======== Record set ========
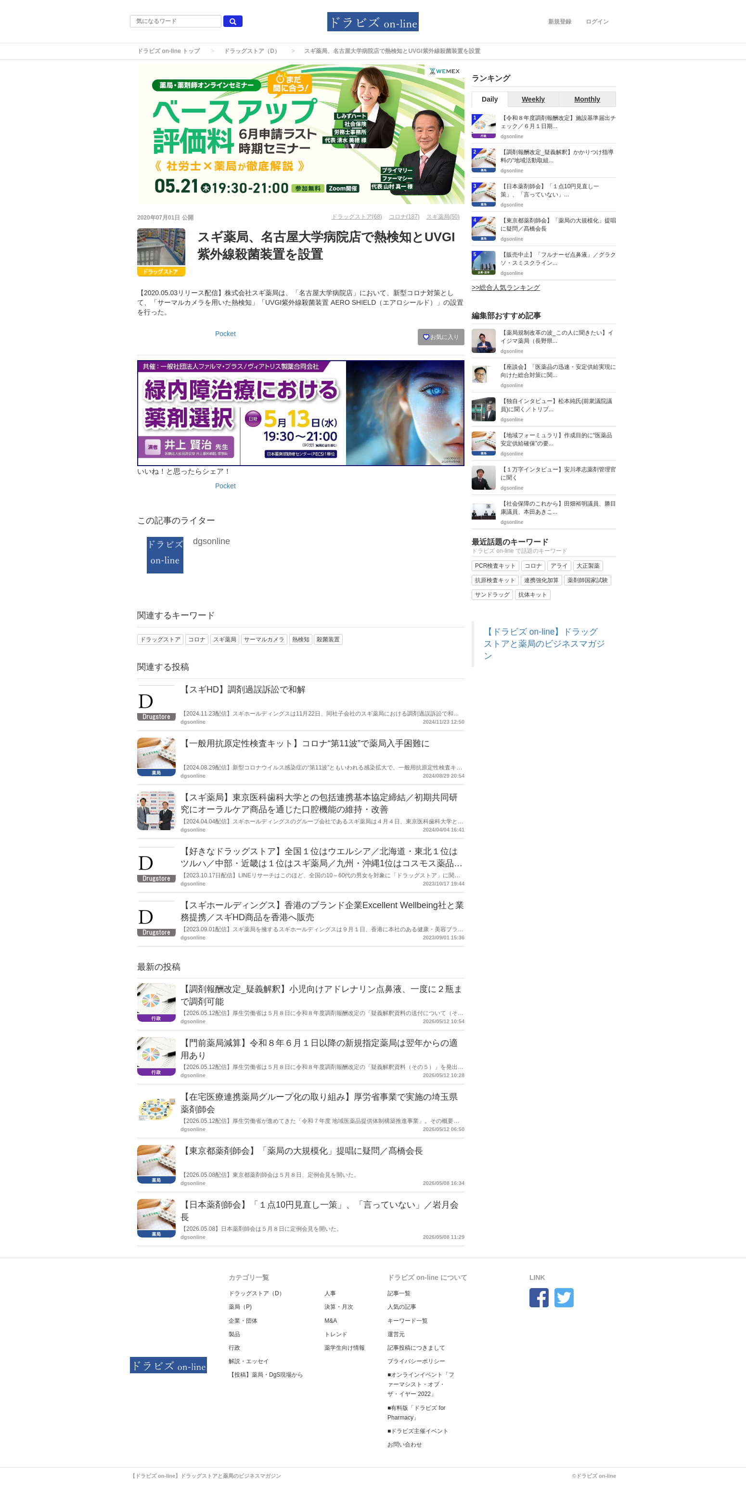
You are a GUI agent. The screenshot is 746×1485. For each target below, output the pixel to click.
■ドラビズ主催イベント (418, 1431)
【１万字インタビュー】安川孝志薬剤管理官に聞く (558, 473)
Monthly (588, 99)
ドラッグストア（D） (252, 51)
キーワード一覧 (407, 1320)
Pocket (225, 334)
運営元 (396, 1334)
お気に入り (441, 337)
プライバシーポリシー (416, 1361)
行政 (234, 1347)
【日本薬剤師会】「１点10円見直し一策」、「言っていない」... (550, 190)
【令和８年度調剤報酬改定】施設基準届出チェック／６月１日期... (558, 122)
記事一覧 (399, 1293)
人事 (330, 1293)
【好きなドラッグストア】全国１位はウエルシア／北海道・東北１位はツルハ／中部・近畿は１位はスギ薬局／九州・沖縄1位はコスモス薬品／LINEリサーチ (321, 864)
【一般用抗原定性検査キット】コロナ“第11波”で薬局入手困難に (305, 743)
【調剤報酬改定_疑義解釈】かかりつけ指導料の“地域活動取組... (557, 156)
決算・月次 (338, 1306)
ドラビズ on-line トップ (168, 51)
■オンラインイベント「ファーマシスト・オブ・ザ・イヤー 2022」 (420, 1384)
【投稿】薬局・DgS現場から (266, 1374)
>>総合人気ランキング (506, 287)
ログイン (597, 21)
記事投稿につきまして (416, 1347)
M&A (330, 1320)
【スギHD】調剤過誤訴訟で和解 (243, 689)
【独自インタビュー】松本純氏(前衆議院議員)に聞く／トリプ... (556, 405)
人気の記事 (401, 1306)
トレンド (335, 1334)
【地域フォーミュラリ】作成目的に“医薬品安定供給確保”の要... (556, 439)
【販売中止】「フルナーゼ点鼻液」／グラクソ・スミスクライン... (558, 258)
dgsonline (211, 541)
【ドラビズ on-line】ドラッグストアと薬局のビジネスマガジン (544, 644)
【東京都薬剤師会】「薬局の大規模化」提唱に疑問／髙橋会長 (301, 1151)
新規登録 (559, 21)
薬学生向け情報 (344, 1347)
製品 (234, 1334)
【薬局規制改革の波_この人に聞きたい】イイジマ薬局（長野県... (557, 336)
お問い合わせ (404, 1444)
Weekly (533, 99)
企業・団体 (243, 1320)
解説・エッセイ (249, 1361)
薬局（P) (240, 1306)
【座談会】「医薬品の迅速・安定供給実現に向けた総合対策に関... (558, 371)
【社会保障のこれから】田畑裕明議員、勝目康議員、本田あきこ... (558, 507)
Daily (490, 99)
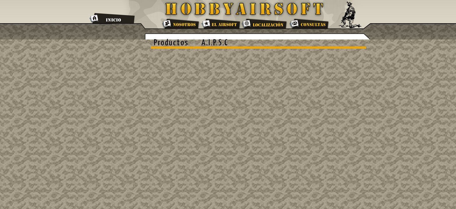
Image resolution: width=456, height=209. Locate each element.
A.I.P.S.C (215, 43)
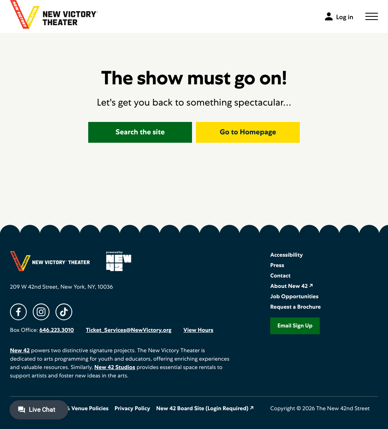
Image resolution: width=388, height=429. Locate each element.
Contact (280, 275)
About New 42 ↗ (291, 286)
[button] (371, 16)
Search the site (140, 132)
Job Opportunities (294, 296)
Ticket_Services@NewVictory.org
========
• [Your task]:
Convert each line of the items above into a numbered list, one line per number. Skip blank lines and omit the picture markers.

• [Answer to this problem]:
1. You are a GUI agent. The screenshot is 746×1485. For each target below, output the pixel to click.
2. ■ドラビズ主催イベント (418, 1431)
3. 【１万字インタビュー】安川孝志薬剤管理官に聞く (558, 473)
4. Monthly (588, 99)
5. ドラッグストア（D） (252, 51)
6. キーワード一覧 (407, 1320)
7. Pocket (225, 334)
8. 運営元 (396, 1334)
9. お気に入り (441, 337)
10. プライバシーポリシー (416, 1361)
11. 行政 (234, 1347)
12. 【日本薬剤師会】「１点10円見直し一策」、「言っていない」... (550, 190)
13. 【令和８年度調剤報酬改定】施設基準届出チェック／６月１日期... (558, 122)
14. 記事一覧 (399, 1293)
15. 人事 (330, 1293)
16. 【好きなドラッグストア】全国１位はウエルシア／北海道・東北１位はツルハ／中部・近畿は１位はスギ薬局／九州・沖縄1位はコスモス薬品／LINEリサーチ (321, 864)
17. 【一般用抗原定性検査キット】コロナ“第11波”で薬局入手困難に (305, 743)
18. 【調剤報酬改定_疑義解釈】かかりつけ指導料の“地域活動取組... (557, 156)
19. 決算・月次 (338, 1306)
20. ドラビズ on-line トップ (168, 51)
21. ■オンラインイベント「ファーマシスト・オブ・ザ・イヤー 2022」 (420, 1384)
22. 【投稿】薬局・DgS現場から (266, 1374)
23. >>総合人気ランキング (506, 287)
24. ログイン (597, 21)
25. 記事投稿につきまして (416, 1347)
26. M&A (330, 1320)
27. 【スギHD】調剤過誤訴訟で和解 (243, 689)
28. 【独自インタビュー】松本純氏(前衆議院議員)に聞く／トリプ... (556, 405)
29. 人気の記事 (401, 1306)
30. トレンド (335, 1334)
31. 【地域フォーミュラリ】作成目的に“医薬品安定供給確保”の要... (556, 439)
32. 【販売中止】「フルナーゼ点鼻液」／グラクソ・スミスクライン... (558, 258)
33. dgsonline (211, 541)
34. 【ドラビズ on-line】ドラッグストアと薬局のビジネスマガジン (544, 644)
35. 【東京都薬剤師会】「薬局の大規模化」提唱に疑問／髙橋会長 (301, 1151)
36. 新規登録 (559, 21)
37. 薬学生向け情報 (344, 1347)
38. 製品 (234, 1334)
39. 【薬局規制改革の波_この人に聞きたい】イイジマ薬局（長野県... (557, 336)
40. お問い合わせ (404, 1444)
41. Weekly (533, 99)
42. 企業・団体 (243, 1320)
43. 解説・エッセイ (249, 1361)
44. 薬局（P) (240, 1306)
45. 【座談会】「医薬品の迅速・安定供給実現に向けた総合対策に関... (558, 371)
46. 【社会保障のこれから】田畑裕明議員、勝目康議員、本田あきこ... (558, 507)
47. Daily (490, 99)
48. Image resolution: width=456, height=209. Locate each element.
49. A.I.P.S.C (215, 43)
50. Image resolution: width=388, height=429. Locate each element.
51. Contact (280, 275)
52. About New 42 ↗ (291, 286)
53. [button] (371, 16)
54. Search the site (140, 132)
55. Job Opportunities (294, 296)
56. Ticket_Services@NewVictory.org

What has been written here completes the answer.